**PROVIDED INFORMATION**
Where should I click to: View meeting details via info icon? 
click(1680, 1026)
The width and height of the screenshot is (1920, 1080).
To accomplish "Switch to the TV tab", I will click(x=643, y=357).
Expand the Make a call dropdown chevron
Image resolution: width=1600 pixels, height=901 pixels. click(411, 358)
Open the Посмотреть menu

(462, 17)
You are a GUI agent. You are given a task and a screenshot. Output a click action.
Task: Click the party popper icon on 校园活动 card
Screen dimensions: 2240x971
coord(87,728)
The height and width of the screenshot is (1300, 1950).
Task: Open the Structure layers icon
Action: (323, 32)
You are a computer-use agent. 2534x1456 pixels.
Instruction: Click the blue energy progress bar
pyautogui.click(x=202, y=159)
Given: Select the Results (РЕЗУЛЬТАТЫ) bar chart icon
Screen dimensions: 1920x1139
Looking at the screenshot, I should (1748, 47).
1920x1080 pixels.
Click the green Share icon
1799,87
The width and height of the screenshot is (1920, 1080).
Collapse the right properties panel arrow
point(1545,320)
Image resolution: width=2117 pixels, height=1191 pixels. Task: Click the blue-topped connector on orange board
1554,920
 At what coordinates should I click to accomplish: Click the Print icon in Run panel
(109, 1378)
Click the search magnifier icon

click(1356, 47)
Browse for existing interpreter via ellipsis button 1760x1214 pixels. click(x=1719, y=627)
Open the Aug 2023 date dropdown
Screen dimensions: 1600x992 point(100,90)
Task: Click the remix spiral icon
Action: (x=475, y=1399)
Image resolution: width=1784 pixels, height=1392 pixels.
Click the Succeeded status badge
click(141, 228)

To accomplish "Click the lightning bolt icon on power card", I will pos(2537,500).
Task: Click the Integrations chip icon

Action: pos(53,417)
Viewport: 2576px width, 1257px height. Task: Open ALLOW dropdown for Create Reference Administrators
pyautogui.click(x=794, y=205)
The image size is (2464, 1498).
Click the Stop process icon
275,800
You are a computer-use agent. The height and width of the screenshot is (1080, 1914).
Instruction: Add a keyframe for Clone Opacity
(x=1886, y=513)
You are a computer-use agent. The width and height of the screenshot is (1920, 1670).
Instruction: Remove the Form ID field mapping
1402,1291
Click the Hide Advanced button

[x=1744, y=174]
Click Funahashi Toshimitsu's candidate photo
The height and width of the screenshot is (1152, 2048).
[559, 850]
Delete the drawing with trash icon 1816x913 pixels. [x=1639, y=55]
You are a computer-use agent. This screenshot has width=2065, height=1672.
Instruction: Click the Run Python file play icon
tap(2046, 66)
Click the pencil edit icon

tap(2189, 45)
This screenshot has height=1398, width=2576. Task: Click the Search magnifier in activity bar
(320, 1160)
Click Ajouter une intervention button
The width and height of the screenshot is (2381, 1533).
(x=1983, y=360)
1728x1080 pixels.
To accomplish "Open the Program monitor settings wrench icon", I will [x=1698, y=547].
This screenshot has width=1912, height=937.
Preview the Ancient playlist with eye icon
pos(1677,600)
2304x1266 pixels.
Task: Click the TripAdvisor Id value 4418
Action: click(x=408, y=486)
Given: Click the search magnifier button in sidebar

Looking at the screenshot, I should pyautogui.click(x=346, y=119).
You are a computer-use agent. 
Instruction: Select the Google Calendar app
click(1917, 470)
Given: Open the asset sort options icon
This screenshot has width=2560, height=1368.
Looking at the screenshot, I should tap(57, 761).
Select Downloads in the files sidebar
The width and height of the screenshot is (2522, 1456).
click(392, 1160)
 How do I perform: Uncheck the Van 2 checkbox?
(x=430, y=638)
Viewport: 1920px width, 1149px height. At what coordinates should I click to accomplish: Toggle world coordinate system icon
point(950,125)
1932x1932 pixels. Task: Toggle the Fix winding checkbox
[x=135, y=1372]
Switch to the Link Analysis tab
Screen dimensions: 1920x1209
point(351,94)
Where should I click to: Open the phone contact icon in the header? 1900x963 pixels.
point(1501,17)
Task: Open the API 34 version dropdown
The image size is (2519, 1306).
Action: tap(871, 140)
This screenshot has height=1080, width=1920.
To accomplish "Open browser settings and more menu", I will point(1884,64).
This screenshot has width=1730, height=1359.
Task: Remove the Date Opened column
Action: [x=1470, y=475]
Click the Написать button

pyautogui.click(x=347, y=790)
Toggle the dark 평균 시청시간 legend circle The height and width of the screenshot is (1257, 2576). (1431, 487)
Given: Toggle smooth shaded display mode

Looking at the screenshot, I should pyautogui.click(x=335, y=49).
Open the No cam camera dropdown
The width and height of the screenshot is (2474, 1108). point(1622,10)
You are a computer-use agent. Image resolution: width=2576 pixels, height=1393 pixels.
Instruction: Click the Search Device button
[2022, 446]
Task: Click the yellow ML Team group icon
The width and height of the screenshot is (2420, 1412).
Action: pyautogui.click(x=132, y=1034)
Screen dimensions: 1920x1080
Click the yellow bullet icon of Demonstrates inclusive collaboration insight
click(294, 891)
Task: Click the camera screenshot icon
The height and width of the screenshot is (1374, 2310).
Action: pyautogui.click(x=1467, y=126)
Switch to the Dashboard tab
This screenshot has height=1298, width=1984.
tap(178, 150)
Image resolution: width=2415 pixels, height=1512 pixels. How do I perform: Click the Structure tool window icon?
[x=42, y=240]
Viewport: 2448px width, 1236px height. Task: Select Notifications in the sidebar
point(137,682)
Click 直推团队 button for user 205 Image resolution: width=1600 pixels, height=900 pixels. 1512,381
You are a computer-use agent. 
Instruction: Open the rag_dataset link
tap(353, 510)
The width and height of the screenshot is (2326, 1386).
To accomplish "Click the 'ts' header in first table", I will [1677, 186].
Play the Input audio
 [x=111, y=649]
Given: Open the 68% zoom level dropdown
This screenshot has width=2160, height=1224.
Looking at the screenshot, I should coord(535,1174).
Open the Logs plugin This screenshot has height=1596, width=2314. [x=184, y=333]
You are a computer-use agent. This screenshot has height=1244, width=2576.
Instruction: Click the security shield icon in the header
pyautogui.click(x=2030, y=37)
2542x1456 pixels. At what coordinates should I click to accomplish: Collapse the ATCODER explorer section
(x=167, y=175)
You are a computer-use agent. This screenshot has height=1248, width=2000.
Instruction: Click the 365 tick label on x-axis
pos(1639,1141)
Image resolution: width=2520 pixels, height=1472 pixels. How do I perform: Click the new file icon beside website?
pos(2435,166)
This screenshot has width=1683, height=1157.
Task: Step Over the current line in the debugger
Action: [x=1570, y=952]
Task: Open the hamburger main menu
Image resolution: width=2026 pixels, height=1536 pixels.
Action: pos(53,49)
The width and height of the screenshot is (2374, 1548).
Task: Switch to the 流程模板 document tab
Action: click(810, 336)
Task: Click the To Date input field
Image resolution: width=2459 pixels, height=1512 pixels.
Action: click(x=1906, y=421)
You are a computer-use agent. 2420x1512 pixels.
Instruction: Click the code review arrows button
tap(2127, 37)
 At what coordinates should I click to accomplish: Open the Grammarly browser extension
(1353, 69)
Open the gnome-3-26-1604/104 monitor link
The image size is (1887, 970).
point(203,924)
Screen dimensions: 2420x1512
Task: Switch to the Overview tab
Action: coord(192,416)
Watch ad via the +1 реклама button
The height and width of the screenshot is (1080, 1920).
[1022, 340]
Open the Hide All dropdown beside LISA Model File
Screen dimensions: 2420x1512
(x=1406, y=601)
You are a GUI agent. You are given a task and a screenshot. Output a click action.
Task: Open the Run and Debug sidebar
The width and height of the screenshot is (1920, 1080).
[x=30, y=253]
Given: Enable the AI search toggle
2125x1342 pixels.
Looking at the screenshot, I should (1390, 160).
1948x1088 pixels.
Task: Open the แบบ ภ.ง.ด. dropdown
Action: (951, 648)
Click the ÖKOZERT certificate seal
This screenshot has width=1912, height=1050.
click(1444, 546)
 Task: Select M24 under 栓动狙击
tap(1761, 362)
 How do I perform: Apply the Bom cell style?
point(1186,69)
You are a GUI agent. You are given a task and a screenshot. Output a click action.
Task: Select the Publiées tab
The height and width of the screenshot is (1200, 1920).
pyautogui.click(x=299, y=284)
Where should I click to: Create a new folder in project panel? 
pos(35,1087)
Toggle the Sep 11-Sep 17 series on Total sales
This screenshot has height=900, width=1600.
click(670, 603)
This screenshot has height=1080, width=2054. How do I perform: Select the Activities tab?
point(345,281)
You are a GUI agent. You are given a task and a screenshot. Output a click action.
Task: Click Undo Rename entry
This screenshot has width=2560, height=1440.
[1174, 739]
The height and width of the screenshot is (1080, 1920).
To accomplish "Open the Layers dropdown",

**YOUR INSTRUCTIONS**
Where a line of the records has the string "computer", return that line.

**ANSWER FOR THIS EXERCISE**
You are a computer-use agent. 2534x1456 pixels.
You are a computer-use agent. The height and width of the screenshot is (1080, 1914).
You are a computer-use agent. The width and height of the screenshot is (1920, 1670).
You are a computer-use agent. This screenshot has width=2065, height=1672.
You are a computer-use agent. 
You are a computer-use agent. Image resolution: width=2576 pixels, height=1393 pixels.
You are a computer-use agent. 
You are a computer-use agent. This screenshot has height=1244, width=2576.
You are a computer-use agent. This screenshot has height=1248, width=2000.
You are a computer-use agent. 2420x1512 pixels.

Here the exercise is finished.